In the 1980s, I was lucky enough to spend a lot of time in the US. The Americans were still discovering wine and as a result, residual naivete created bargains. In the great year of 1980—I was on current affairs TV business —I had been using the 1976 Pontet-Canet as a table wine in one hotel. P-C had not yet acquired its super-Fifth growth status, and that was a light vintage. But it was ready to drink, pleasant, and cheap. The inevitable moment came. A waiter announced: ‘Sorry, Sir: we’ve run out of that.’ As I reached for the wine-list to find a substitute, he continued: ‘We do have an earlier year left. Don’t suppose you’d be interested.’ ‘What year?’ ‘1966’ That was a much better vintage. I tried not to look eager while saying casually: ‘Knock a couple of bucks off the price and I’ll give it a go.’ Great fun which also applied to homegrown American bottles.

In 1980, high UK interest-rates had sent the pound to around $2.40 and a lot of Washington restaurants had not yet learned to prize Californian wines. It was a good time to discover them. Alas, after Ronald Reagan’s apotheosis, the Californians hit town. Their wines became deservedly fashionable and inevitably dearer. Although many of them would still have been too young, the older vintages were quickly consumed, and their replacements were as ready as green strawberries. Meanwhile, the British government had understood the need to relax monetary policy. By early 1982, the pound was virtually at parity with the Dollar. In Washington, there was still plenty of good wine, but the bargains had gone. 

In South Africa, one could also benefit from a weak currency while observing a fascinating and wonderful country beset by anfractuosities, oscillating between hope and tragedy. In the Cape, abetted by Huguenot immigrants, they had been making wine for three hundred years. Around Stellenbosch and Franshhoek, with vineyards surrounded by mountains, the scenery is achingly beautiful.

I spent many evenings in gardens near Stellenbosch, praising the excellent bottles as we tried to work out how South Africa could move to majority rule without sliding into chaos. That quest continues. Some would argue that even thinking about South African wine was escapism and that all energies ought to have been devoted to politics. But as a Russian Grand Duke is reported to have said, between the revolution and the firing squad, there is always time for a bottle of champagne—or in this case, cabernet sauvignon. Housman wrote a light but also serious poem, in which the first line reads ‘Could man be drunk for ever.’ In that case, we gather, all would be well:

                         But men at whiles are sober

                         And think by fits and starts,

                         And when they think they fasten

                         Their hands upon their hearts.

There was, and is, plenty of that in South Africa.
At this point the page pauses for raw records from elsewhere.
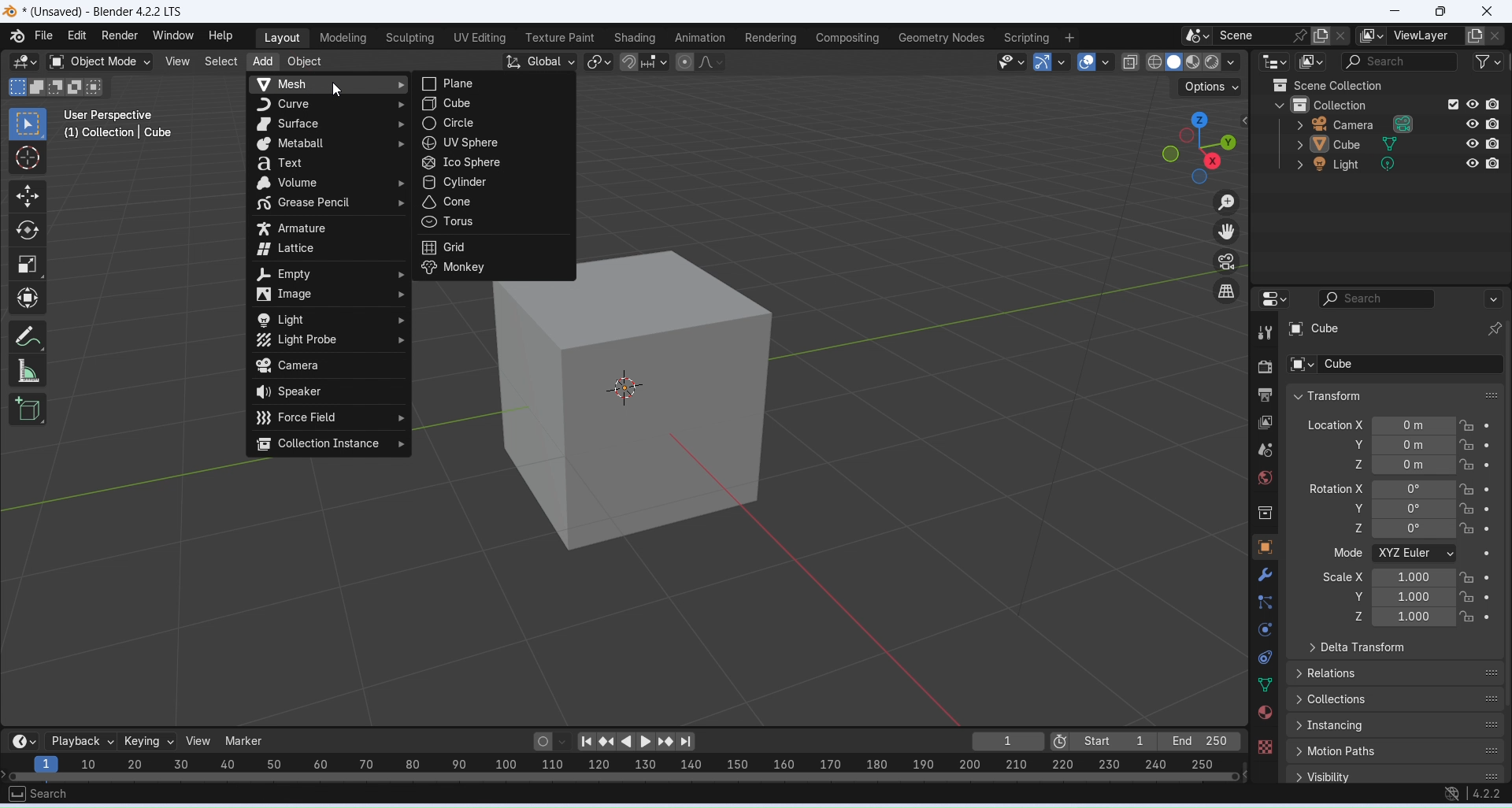 The width and height of the screenshot is (1512, 808). What do you see at coordinates (1343, 575) in the screenshot?
I see `Scale  X` at bounding box center [1343, 575].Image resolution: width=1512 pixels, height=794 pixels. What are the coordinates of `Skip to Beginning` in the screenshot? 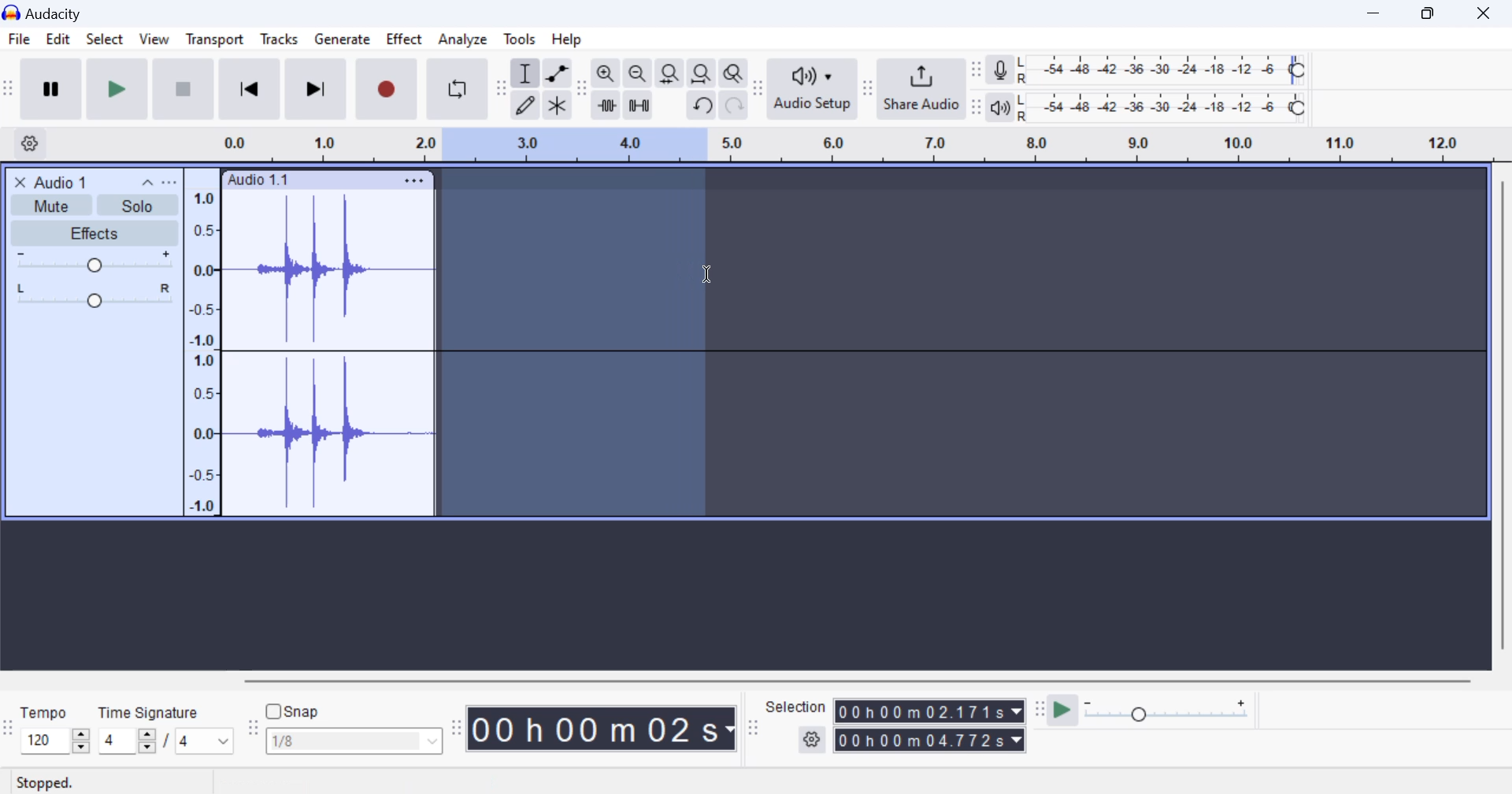 It's located at (249, 90). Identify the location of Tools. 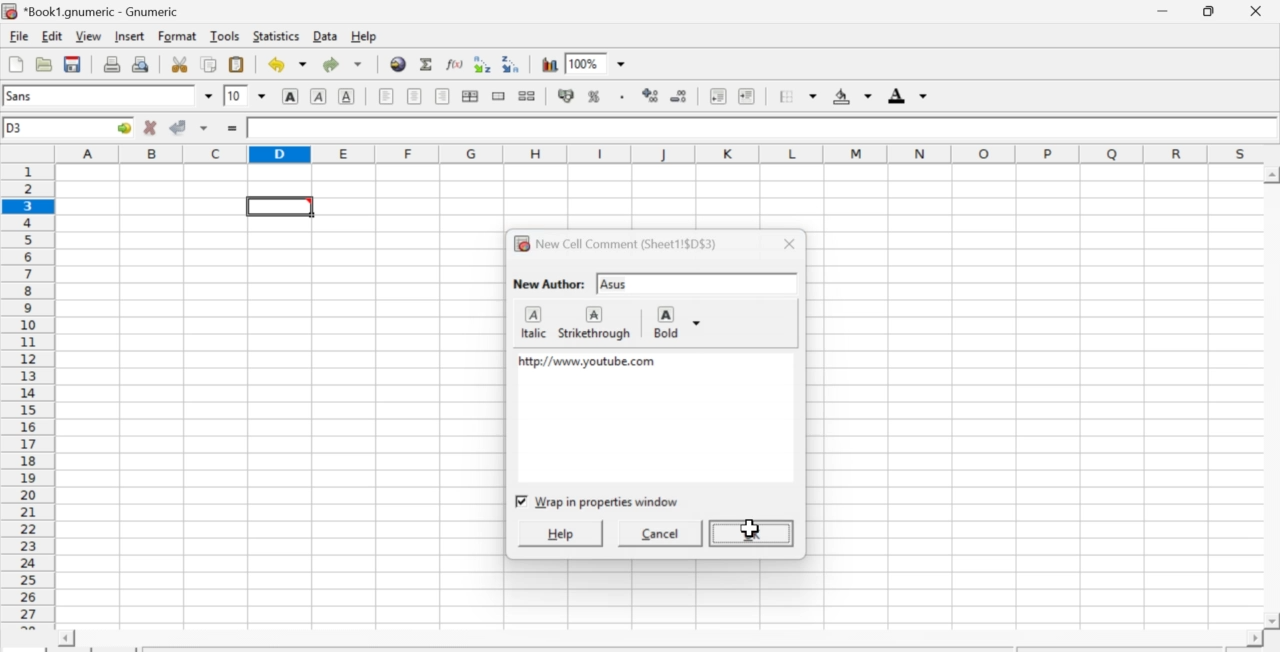
(227, 37).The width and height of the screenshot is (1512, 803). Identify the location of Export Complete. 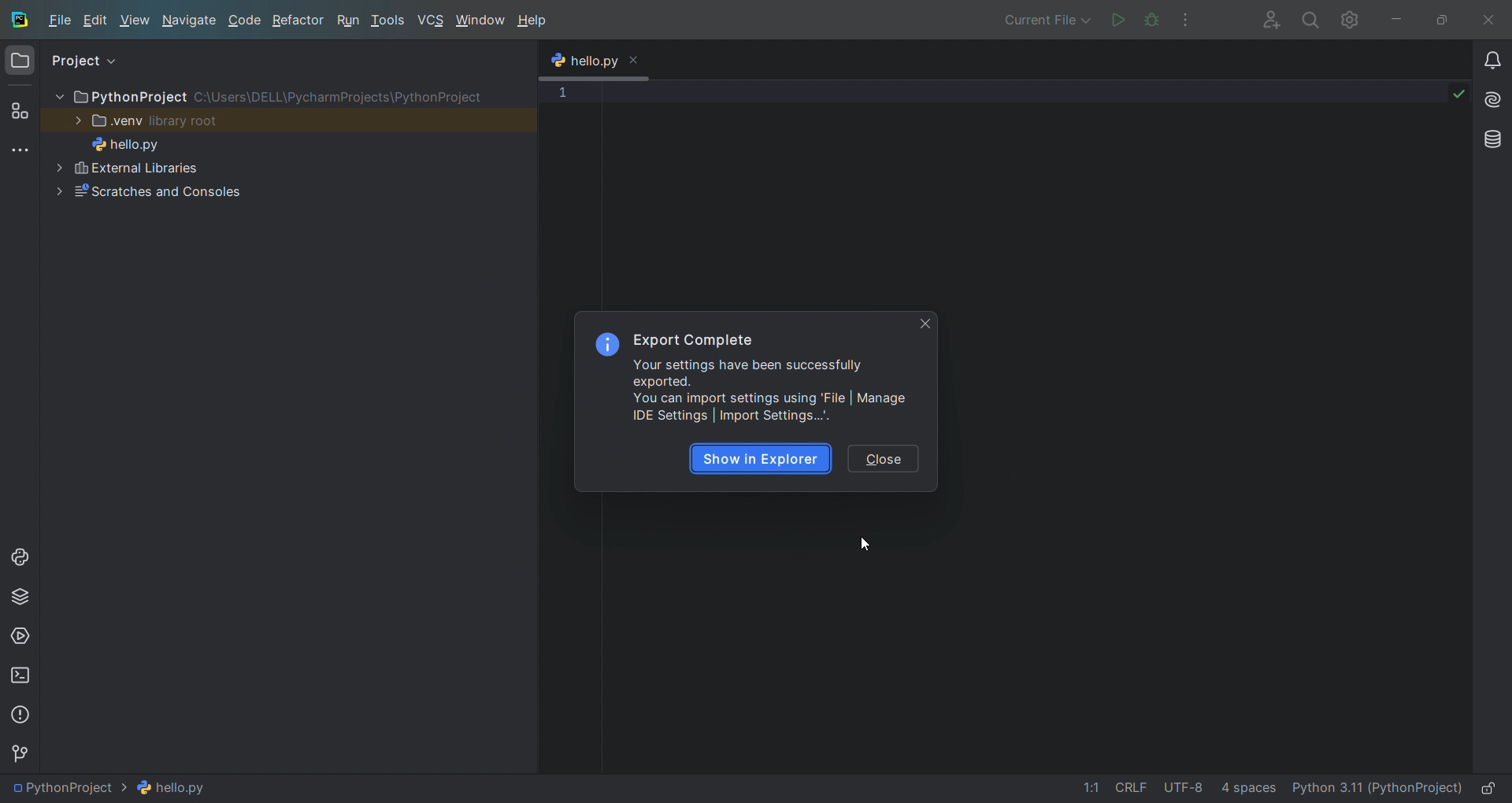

But there are more relaxed regions. Five years ago, I visited Gagnard-Delagrange, an excellent Burgundian wine grower where we were enticed with a 1980 Chassagne-Montrachet 1er cru. It had been made by the great Jacques Gagnard, now dead. His daughter Marie-Josephine, approaching eighty, presided with an authoritative twinkle. She sent her grandson to the cellar to fetch the wine, bottled before he was born.

We were worried. 1980 was not an outstanding year. Would the wine have survived? The colour was yellower than seemed healthy. What would one say if it had died in the bottle? The atmosphere was more tense than the matriarch realised. But our anxieties were wholly unjustified. The wine was delicious. O, we of little faith. In the most civilised region on Earth, the tasting had turned into an epiphany: another tribute to the glory of Burgundy, and to the good sense of the Psalmist:

                                And wine that maketh glad the heart of man.

May that continue, world without end, Amen.